Date of Award


Degree Type

Selective Evidence-Based Medicine Review

Degree Name

Master of Science in Health Sciences - Physician Assistant


Physician Assistant Studies

Department Chair

John Cavenagh, MBA, PhD, PA-C


OBJECTIVE: the objective of this selective EBM review is to determine whether or not acupuncture is effective in reducing the pain intensity due to primary dysmenorrhea in women ages 15 to 35.

STUDY DESIGN: Review of three randomized control trials (RCTs) written in English, one of which was published in 2011 and two in 2013.

DATA SOURCES: Three non-blind randomized control trials published in peer reviewed journals found via PubMed.

OUTCOME MEASURED: Pain intensity due to primary dysmenorrhea was measured using visual analog scale (VAS), Cox Menstrual Symptom Scale (CMSS), and Cox Retrospective Symptom Scale (RSS COX2 – average severity ratings).

RESULTS: Liu et al. and Ma et al. reported a decrease in pain scores after acupuncture was given. The Kiran et al. study showed a significant improvement in pain intensity with acupuncture, but the results were slightly less significant than that of the group that received NSAIDs, as shown in the p-values.

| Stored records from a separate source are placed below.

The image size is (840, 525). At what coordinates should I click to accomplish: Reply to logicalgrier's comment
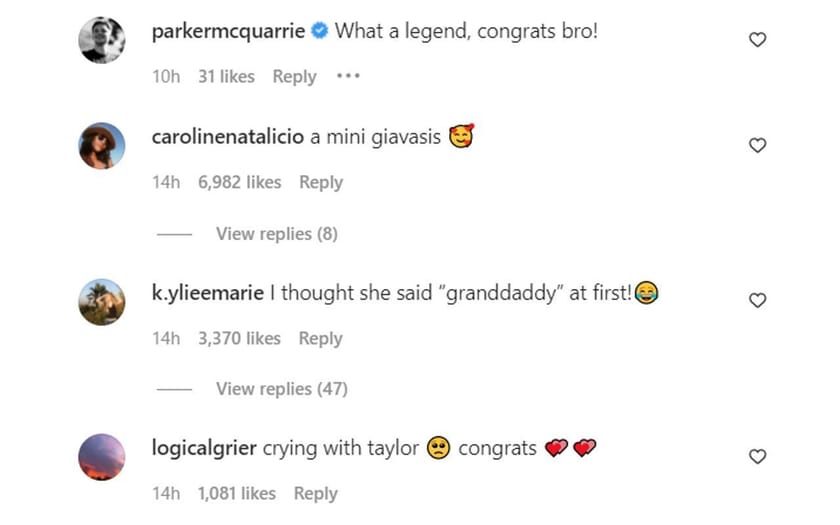pyautogui.click(x=315, y=493)
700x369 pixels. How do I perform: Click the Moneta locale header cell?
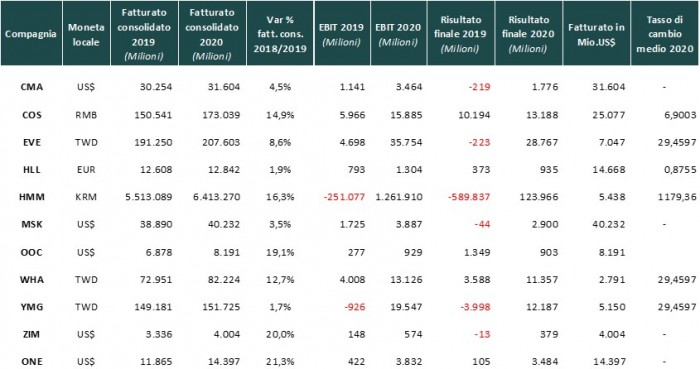point(86,33)
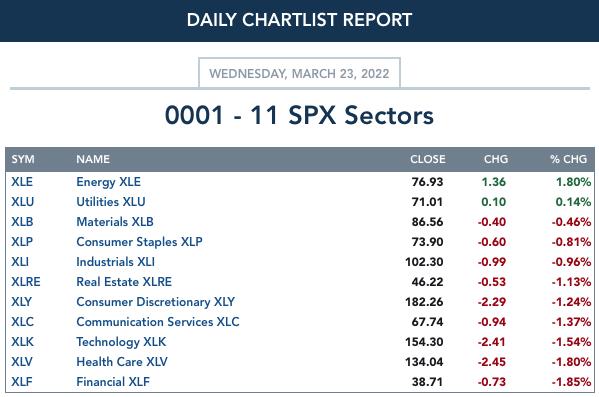Select the XLY symbol link
Viewport: 599px width, 397px height.
(21, 302)
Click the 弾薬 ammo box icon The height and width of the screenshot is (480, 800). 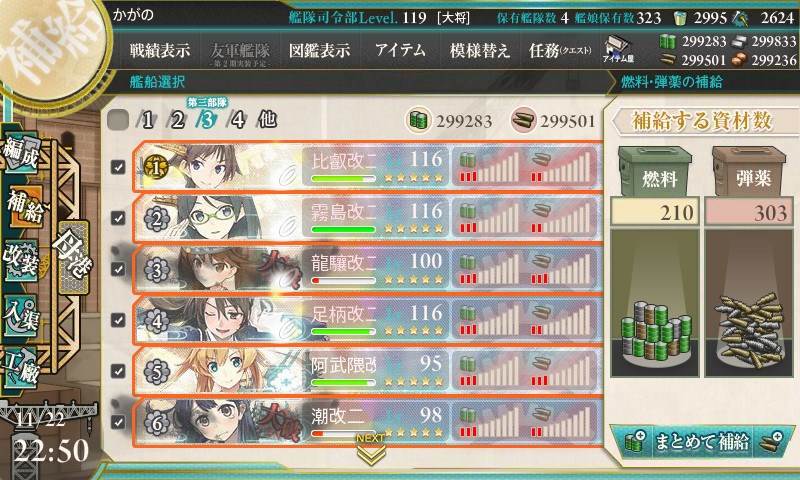tap(748, 172)
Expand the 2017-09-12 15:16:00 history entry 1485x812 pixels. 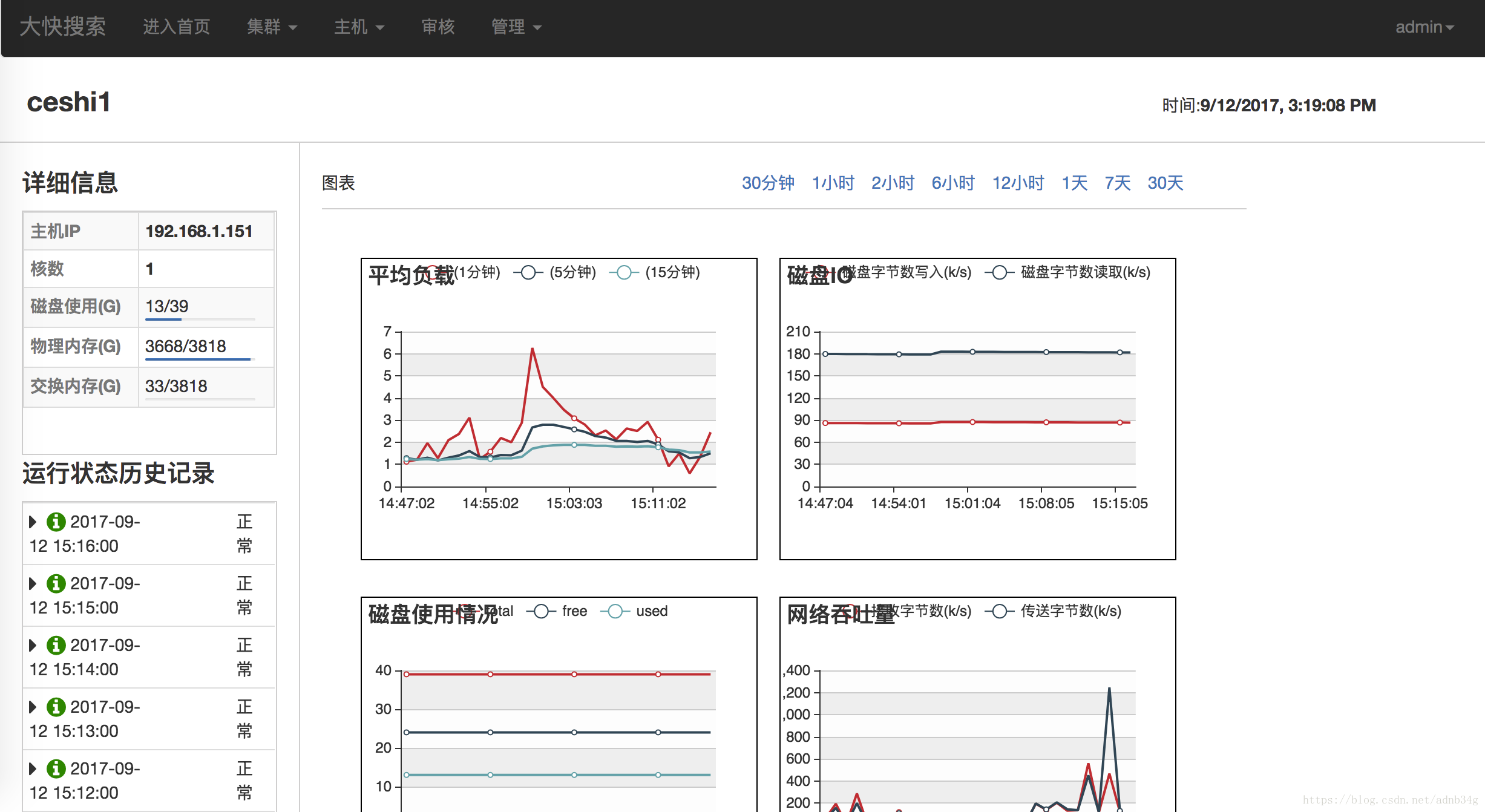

CONCLUSION: All three studies showed that there was a decrease in the severity and intensity of pain caused by primary dysmenorrhea with the use of acupuncture therapy. However, further studies with larger sample sizes that examined a more specific method and location of acupuncture will be needed to strengthen the conclusion that acupuncture is effective in treating dysmenorrhea in women of young, reproductive ages.